Exercise prompt |
Every line of the data below is to be retyped exactly.

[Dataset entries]
★ ★ ★ ★
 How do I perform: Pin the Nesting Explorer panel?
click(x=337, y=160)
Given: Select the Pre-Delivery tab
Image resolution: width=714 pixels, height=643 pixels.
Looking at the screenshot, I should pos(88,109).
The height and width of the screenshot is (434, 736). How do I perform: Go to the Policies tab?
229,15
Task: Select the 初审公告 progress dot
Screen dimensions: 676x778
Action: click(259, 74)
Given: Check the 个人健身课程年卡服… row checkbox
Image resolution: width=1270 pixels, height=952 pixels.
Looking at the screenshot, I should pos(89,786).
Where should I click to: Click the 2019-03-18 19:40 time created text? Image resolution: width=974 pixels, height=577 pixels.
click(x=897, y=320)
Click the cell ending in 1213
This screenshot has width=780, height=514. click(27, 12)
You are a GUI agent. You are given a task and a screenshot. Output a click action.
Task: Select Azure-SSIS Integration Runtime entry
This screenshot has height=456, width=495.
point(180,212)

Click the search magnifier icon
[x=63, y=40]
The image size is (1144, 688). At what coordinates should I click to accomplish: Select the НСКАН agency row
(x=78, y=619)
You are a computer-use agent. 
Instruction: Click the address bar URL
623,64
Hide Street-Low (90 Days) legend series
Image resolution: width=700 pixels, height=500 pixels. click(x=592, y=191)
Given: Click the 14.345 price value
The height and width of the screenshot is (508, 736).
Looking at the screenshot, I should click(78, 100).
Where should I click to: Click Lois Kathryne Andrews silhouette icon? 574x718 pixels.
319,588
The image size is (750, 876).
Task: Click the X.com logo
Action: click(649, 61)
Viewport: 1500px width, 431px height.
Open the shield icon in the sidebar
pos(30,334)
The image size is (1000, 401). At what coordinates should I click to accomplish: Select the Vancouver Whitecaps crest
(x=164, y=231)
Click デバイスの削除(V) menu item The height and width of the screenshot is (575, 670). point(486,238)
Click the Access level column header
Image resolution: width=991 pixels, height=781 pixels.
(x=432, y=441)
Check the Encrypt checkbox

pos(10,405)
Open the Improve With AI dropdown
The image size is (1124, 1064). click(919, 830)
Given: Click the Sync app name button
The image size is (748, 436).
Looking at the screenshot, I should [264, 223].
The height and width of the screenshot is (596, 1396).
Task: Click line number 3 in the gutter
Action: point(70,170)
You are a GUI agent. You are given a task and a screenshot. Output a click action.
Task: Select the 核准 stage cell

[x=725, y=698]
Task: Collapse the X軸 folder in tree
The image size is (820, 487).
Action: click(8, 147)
★ ★ ★ ★
Result below |
 How do I perform: Pin the Nesting Explorer panel?
click(x=337, y=160)
Given: Select the Pre-Delivery tab
Image resolution: width=714 pixels, height=643 pixels.
Looking at the screenshot, I should pos(88,109).
The height and width of the screenshot is (434, 736). How do I perform: Go to the Policies tab?
229,15
Task: Select the 初审公告 progress dot
Screen dimensions: 676x778
Action: click(259, 74)
Given: Check the 个人健身课程年卡服… row checkbox
Image resolution: width=1270 pixels, height=952 pixels.
Looking at the screenshot, I should pos(89,786).
Where should I click to: Click the 2019-03-18 19:40 time created text? Image resolution: width=974 pixels, height=577 pixels.
click(x=897, y=320)
Click the cell ending in 1213
This screenshot has width=780, height=514. click(27, 12)
You are a GUI agent. You are given a task and a screenshot. Output a click action.
Task: Select Azure-SSIS Integration Runtime entry
This screenshot has height=456, width=495.
point(180,212)

Click the search magnifier icon
[x=63, y=40]
The image size is (1144, 688). At what coordinates should I click to accomplish: Select the НСКАН agency row
(x=78, y=619)
You are a computer-use agent. 
Instruction: Click the address bar URL
623,64
Hide Street-Low (90 Days) legend series
Image resolution: width=700 pixels, height=500 pixels. click(x=592, y=191)
Given: Click the 14.345 price value
The height and width of the screenshot is (508, 736).
Looking at the screenshot, I should click(78, 100).
Where should I click to: Click Lois Kathryne Andrews silhouette icon? 574x718 pixels.
319,588
The image size is (750, 876).
Task: Click the X.com logo
Action: click(649, 61)
Viewport: 1500px width, 431px height.
Open the shield icon in the sidebar
pos(30,334)
The image size is (1000, 401). At what coordinates should I click to accomplish: Select the Vancouver Whitecaps crest
(x=164, y=231)
Click デバイスの削除(V) menu item The height and width of the screenshot is (575, 670). point(486,238)
Click the Access level column header
Image resolution: width=991 pixels, height=781 pixels.
(x=432, y=441)
Check the Encrypt checkbox

pos(10,405)
Open the Improve With AI dropdown
The image size is (1124, 1064). click(919, 830)
Given: Click the Sync app name button
The image size is (748, 436).
Looking at the screenshot, I should [264, 223].
The height and width of the screenshot is (596, 1396).
Task: Click line number 3 in the gutter
Action: point(70,170)
You are a GUI agent. You are given a task and a screenshot. Output a click action.
Task: Select the 核准 stage cell

[x=725, y=698]
Task: Collapse the X軸 folder in tree
The image size is (820, 487).
Action: click(8, 147)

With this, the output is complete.